Diz que não vai negociar no medo e na divisão, como faz o atual presidente, e defendeu uma reforma do sistema de Justiça americano.
Um dos ativistas negros que têm ido aos protestos em Washington admite que Biden motiva pouco, mas diz que votará no democrata porque teme a reeleição de Trump.
“As pessoas que se mobilizam por esse muro de policiais, e por todos os outros muros que Trump defende, têm um líder, alguém que representa esse ódio. Nós não temos. Biden é o candidato democrata, eu planejo votar nele porque não quero que Trump continue como presidente, mas Biden não me inspira”, disse Bernard, que não quis informar seu sobrenome.
Em 2016, os negros também estavam desmotivados e não saíram para votar em Hillary Clinton como haviam feito para eleger Obama em 2008 e em 2012.
A ausência desse grupo em estados-chave para a disputa foi determinante para a vitória de Trump.
Em comparação com 2012, quando Obama os levou em número recorde às urnas, a participação dos negros em 2016 caiu 4,7% em todo o país.

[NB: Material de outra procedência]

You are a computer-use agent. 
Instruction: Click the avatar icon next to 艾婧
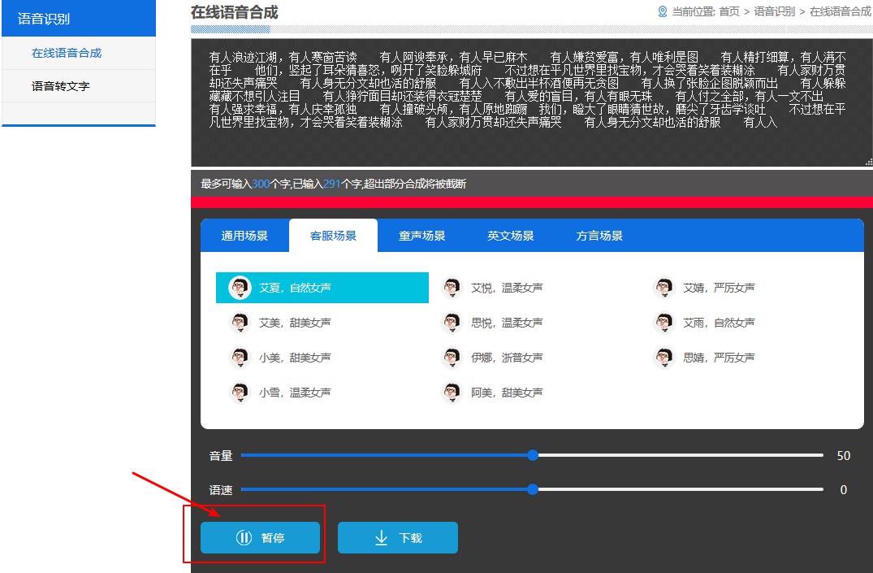click(663, 288)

Em Michigan e Wisconsin, onde Trump venceu por margem apertada, a queda foi ainda mais acentuada e chegou a 12%.
Segundo o professor de Howard, os manifestantes poderiam mudar esse cenário se os protestos tivessem resultados práticos, motivando a vontade de fazer política dos jovens e negros também nas urnas.
Há dez dias, os EUA mergulharam em uma série de protestos contra o racismo e a violência policial após a morte de George Floyd, um homem negro e desarmado que teve o pescoço prensado contra o chão por quase nove minutos pelo joelho de um policial branco.
O agora ex-agente Derek Chauvin foi detido e está desde domingo (31) em uma prisão de segurança máxima, onde espera julgamento.
A ação, gravada por testemunhas, viralizou nas redes sociais e mobilizou o país.
Os ativistas pedem que o policial —e os outros três oficiais que acompanharam a abordagem violenta— sejam condenados por assassinato.
Nesta quarta, a acusação de Chauvin foi ampliada para os seus colegas e os quatro vão responder pelo assassinato de Floyd.
“Se alguma mudança efetiva tiver que acontecer no nosso sistema de Justiça, precisa ser nas próximas semanas porque, em dois meses, os políticos vão querer mudar de assunto e passar a ignorar esses pedidos”, afirma o professor Hansford.
Ele avalia que as pessoas devem continuar nas ruas para pressionar o Congresso americano e os legisladores estaduais e municipais a aprovarem leis que mudem o modo como a polícia e o Judiciário atuam no país —favorecendo a corporação e prejudicando negros e pobres.
Os negros hoje representam 13% dos 328 milhões de americanos, mas são a maioria das vítimas da Covid-19 e dos mais de 30 milhões de desempregados.
Pesquisas do fim de semana, já sob impacto dos protestos, mostravam Biden dez pontos percentuais à frente de Trump em todo o país —53% a 43%.
É preciso esperar para ver se os maiores protestos nos EUA desde a década de 1960 vão impulsionar eleitores às urnas ou se funcionarão mais uma vez como munição para o discurso ultraconservador de que é preciso reprimi-los com violência para colocar ordem no país.